I see a number of "issues", many with helpful patches, but no updates. In addition my own testing reveals that
return ((cpu_info[3] & (1 << 20)) != 0);
should be:
return ((cpu_info[2] & (1 << 20)) != 0);
from what I can tell. (Comparing with the Intel provided:
void get_cpuid_info( CPUIDinfo *Info, const unsigned int leaf, const unsigned int subleaf )
{
// Stores CPUID return Info in the CPUIDinfo structure.

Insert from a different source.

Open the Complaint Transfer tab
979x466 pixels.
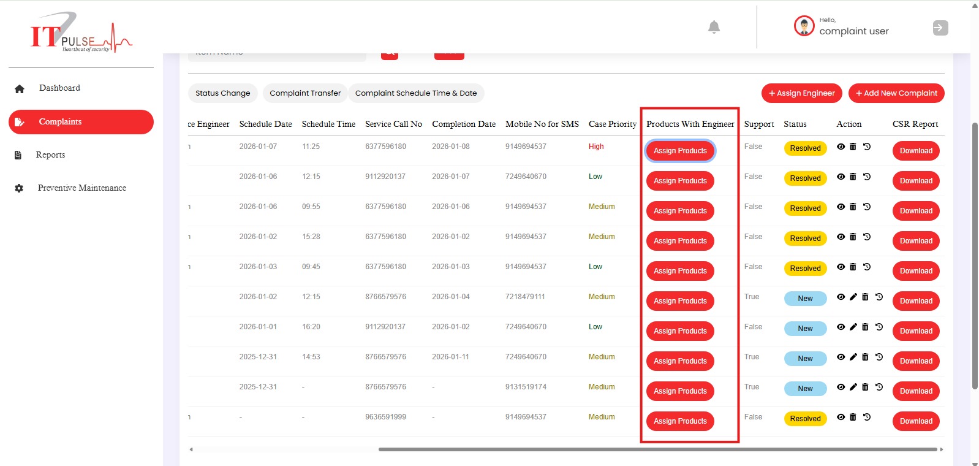coord(305,93)
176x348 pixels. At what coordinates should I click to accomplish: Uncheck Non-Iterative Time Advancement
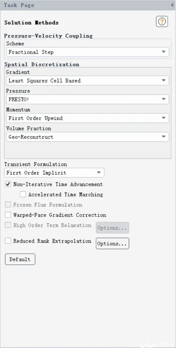coord(8,184)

// leaf and subleaf used as parameters to the CPUID instruction
// parameters and registure usage designed to be safe for both Win and Linux
// when using -use-msasm
__asm
{
mov edx, Info; addr of start of output array
mov eax, leaf; leaf
mov ecx, subleaf; subleaf
push edi
push ebx
mov edi, edx; edi has output addr
cpuid
mov DWORD PTR[edi], eax
mov DWORD PTR[edi + 4], ebx
mov DWORD PTR[edi + 8], ecx
mov DWORD PTR[edi + 12], edx
pop ebx
pop edi
}
return;
}
#define SSE4_1_FLAG 0x080000
#define SSE4_2_FLAG 0x100000
...
// The code first determines if the processor is an Intel Processor. If it is, then
// feature flags bit 19 (SSE 4.1) and 20 (SSE 4.2) in ECX after CPUID call with EAX = 0x1
// are checked.
// If both bits are 1 (indicating both SSE 4.1 and SSE 4.2 exist) then
// the function returns 1
const int CHECKBITS = SSE4_1_FLAG | SSE4_2_FLAG;
// execute CPUID with eax (leaf) = 1 to get feature bits,
// subleaf doesn't matter so set it to zero
get_cpuid_info( &Info, 0x1, 0x0 );
if ( ( Info.ECX & CHECKBITS ) == CHECKBITS )
{
rVal = 1;
}
... )
I'm looking for a fast CRC32 implementation, but this one looks to suffer from being a) Too complex to understand if not an expert, and b) Bugs.
Unfortunate really.